Discussion Venues This note is to be removed before publishing as an RFC. Source for this draft and an issue tracker can be found at https://github.com/NLnetLabs/draft-homburg-dnsop-igadp.git .

Introduction In some situations it can be attractive to have an authoritative DNS server that does not have a local copy of the zone or zones that it serves. In particular in anycast operations, it is sensible to have a great geographical and topological diversity. Benefits of an extra site can be: reduced latency, DDoS protection by serving a zone locally and thus be protected from a DDoS that originates in other parts of the network, and DDoS mitigation by attracting local DDoS traffic. However, sometimes the expected use of a particular site does not warrant the cost of keeping local copies of the zones up-to-date. This can be the case if a zone is very large or if the anycast cluster serves many zones and only a few of them are expected to receive significant traffic. In these cases it can be useful to have a proxy serve some or all of the zones. Instead of having a local copy of the zones, such a proxy forwards requests to another server that is authoritative for the zone. The proxy may have a cache. A proxy can operate with or without cache. Without a cache, the proxy forwards each incoming request to a name server that is authoritative for the domain. This is straight forward, but also provides limited benefits. Because we need the proxy to behave like an authoritative server and provide similar behavior with respect to TTLs and data consistency, proxy behavior with a cache is more involved. Another issue that may complicate caching of responses is the EDNS Client Subnet option.

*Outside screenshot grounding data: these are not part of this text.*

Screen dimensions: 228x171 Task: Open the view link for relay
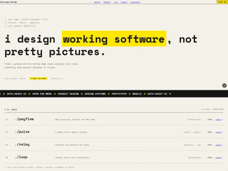(x=219, y=145)
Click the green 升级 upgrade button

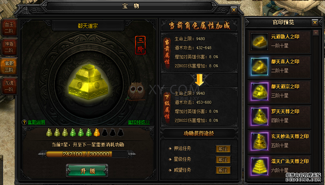coord(87,171)
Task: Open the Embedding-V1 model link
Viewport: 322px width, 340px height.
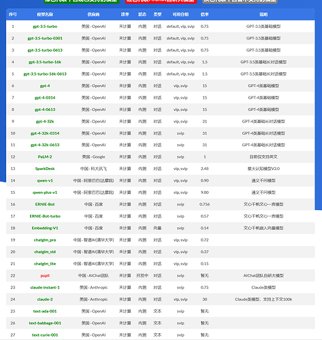Action: pos(45,228)
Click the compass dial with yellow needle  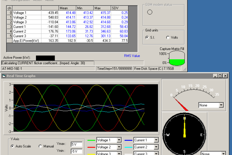point(184,135)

Basic Requirements The proxy sends requests upstream with RD bit clear. The proxy sends replies to clients with the original TTL. Caching is not controlled by TTL but by the parameters in the SOA record.

Cache replacement The goal of the cache replacement strategy described here is to mimic the behavior of a standard secondary as much as possible. The proxy fetches SOA records just like a secondary would do based on the parameters in the SOA record in response to a NOTIFY, and takes the contents of the EXPIRE option . Cache entries are tagged with the zone serial number from the most recent SOA record. A cache entry is valid only when the serial number in the cache entry matches the serial number of the current SOA record. When a new SOA record arrives with a higher serial number, there are two options. The first option is to take this as the new current SOA record. This has the effect of immediately invalidating the cache. The second option is to delay accepting this SOA and load new copies of hot cache items first. Note that DNS replies may contain SOA records. If a DNS replies contains a SOA record with a higher than the most recently seen serial number (taking into account Serial Number Arithmetic ), then the proxy updates its copy of the SOA records using one of the two techniques described above.

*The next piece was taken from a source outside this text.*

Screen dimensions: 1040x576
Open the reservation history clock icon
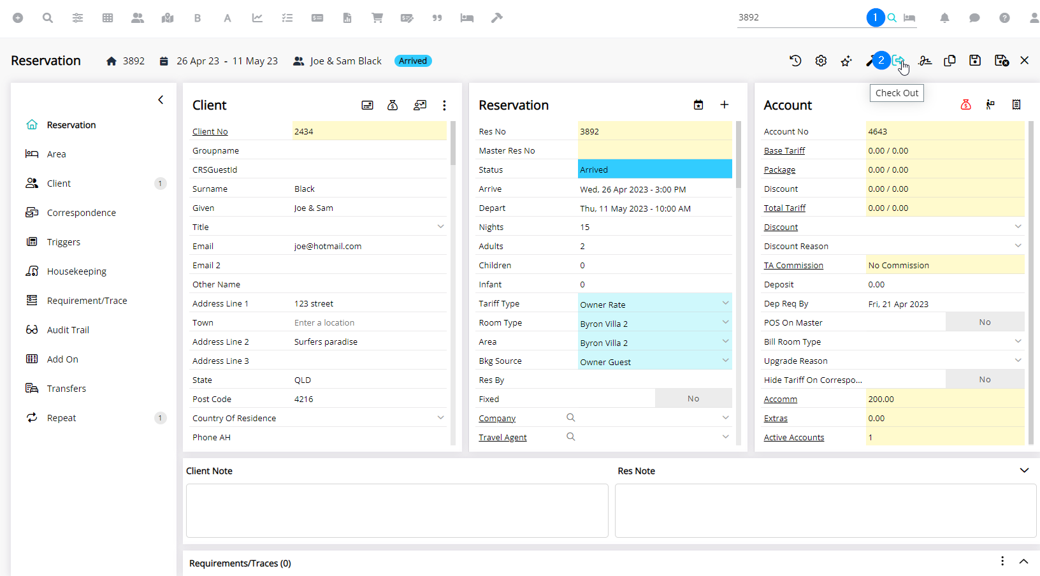[x=795, y=61]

Aggressive negative caching A caching proxy is allowed to generate negative responses (NODATA or NXDOMAIN) based on information in NSEC or NSEC3 records. Obviously this can be done only for DNSSEC signed zones, and NXDOMAIN only for NSEC or NSEC3 without opt-out.

ENDS Client Subnet Option A proxy MAY support (Client Subnet in DNS Queries). If the proxy supports ECS, it SHOULD be disabled by default. The reason is that ECS sends privacy sensitive data over the internet. A proxy that does not support ECS or where ECS support is disabled MUST not send queries upstream that contain the ECS option. In addition, the proxy MUST NOT send replies that contain an ECS option.

Acknowledgements Many thanks to Willem Toorop for his feedback.